Cette rencontre fut un moment de lucidité et d’échange comme on devrait en avoir plus souvent.
IL y a un problème avec la brochure du CIRA. Ils présentent par exemple des extraits de l’interview de deux « ukrainiens de l’Est » réalisé par Hackers comme étant des anarchistes.
Or ces deux personnes sont bien connues, elles ont des pages facebook qu’on peut consulter librement. Si l’un d’entre eux est vaguement anarchiste, le second (Sergiy Shevchenko) qui s’est engagé dans l’armée Ukrainienne est un nationaliste qui a écrit par exemple ; » Je sers dans une unité créée par des nationalistes, qui est approvisionnée par les autorités municipales et par des volontaires, et qui est financée par des entreprises privées. Nous donnons des cours sur l’anarchisme aux combattants et nous organisons des comités de soldats qui veillent au bien-être des combattants et au respect de leurs droits sans que cela ne pose aucun problème. On peut trouver arme à la main dans une même tranchée un anarchiste, un nationaliste, un euro-optimiste, un simple paysan, un ouvrier ou un informaticien sans opinion politique précise. Tous sont unis par un même désir de protéger leur peuple, et l’indépendance et la liberté de l’Ukraine. Nous sommes tous frères et sœurs, nous sommes le peuple ! C’est le slogan universellement partagé et la seule idéologie qui règne aujourd’hui. La Révolution française de 1789 a créé une nation française, la révolution ukrainienne de 2013-14 et surtout la guerre de 2022 sont en train de créer une nouvelle nation, la nation ukrainienne. Le peuple s’est réveillé. Les 600 années de lutte et de souffrance du peuple ukrainien touchent à leur fin. » (https://mouvements.info/leruption-de-la-russie-en-ukraine/) Ces deux personnages ont fait l’objet d’un communiqué du KRAS AIT très clair (https://iwa-ait.org/content/again-about-anarchists-who-forget-principles) Que hackers se soit fait berner, on peut mettre ça sur le compet de la naiveté mais le CIRA … Ceci étant pas étonnant vu qu’ils se placent sous la figure tutelaire dont l’engagement du côté du Congrés pour les libertés montre bien qu’il avait choisi son camp …

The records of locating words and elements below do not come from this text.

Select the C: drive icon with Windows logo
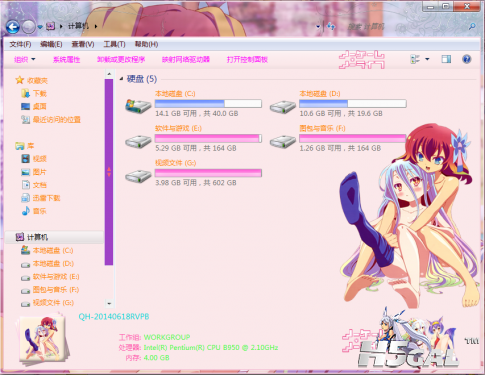Viewport: 485px width, 375px height. pyautogui.click(x=138, y=106)
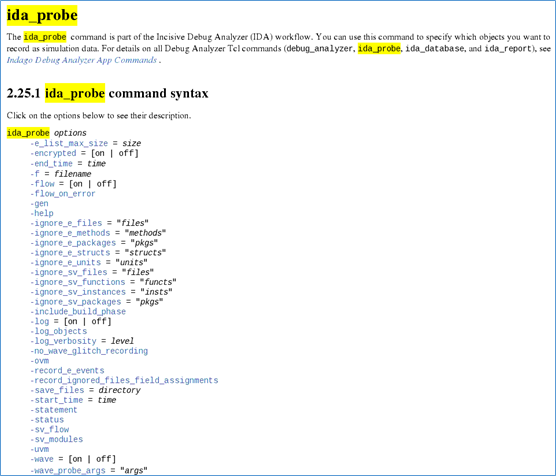Select the -ignore_e_structs option link
This screenshot has width=556, height=476.
[70, 253]
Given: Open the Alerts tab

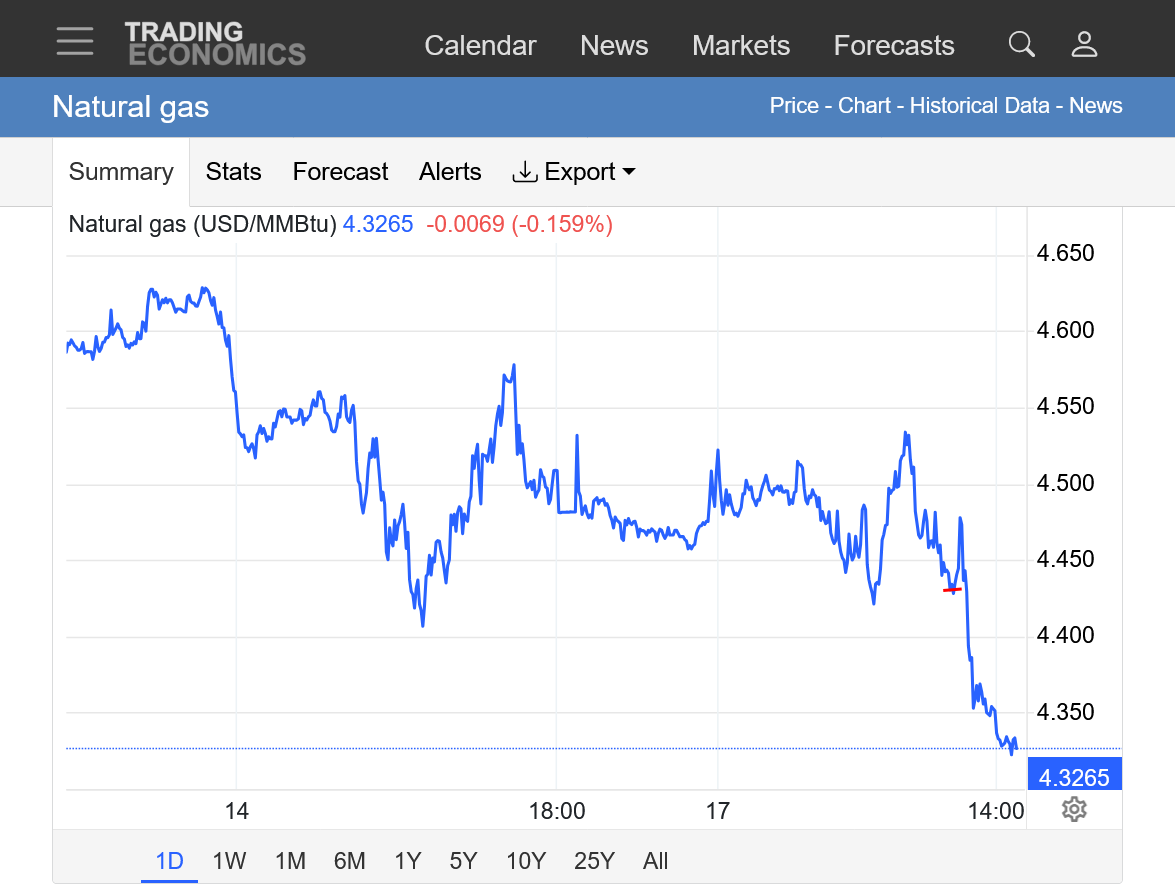Looking at the screenshot, I should (450, 172).
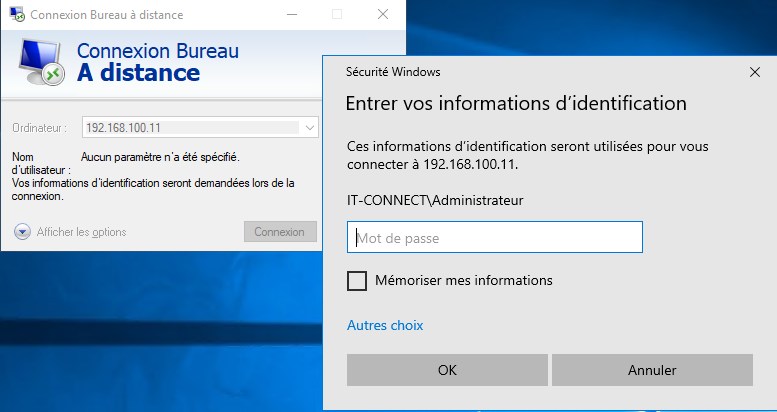Close the Sécurité Windows dialog
The image size is (777, 412).
(x=754, y=72)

J’ai aussi participé à la soirée du CIRA. Mon premier constat est qu’il est plus que jamais nécessaire d’avoir de tels échanges, en direct, autour des problèmes « chauds » de l’actualité et des questions que cela pose au « mouvement anarchiste ». Trop souvent, les échanges se font à distance, via des textes, le net et les réseaux sociaux ce qui tend à encourager le raidissement des positions. L’échange direct n’efface pas les différences entre les positions, fort heureusement d’ailleurs !, mais il permet qu’elles soient discutées entre les personnes qui les portent. Ce fut le cas lors de la soirée organisée par le CIRA sur la question de la guerre que fait l’état russe à l’Ukraine et à ses populations.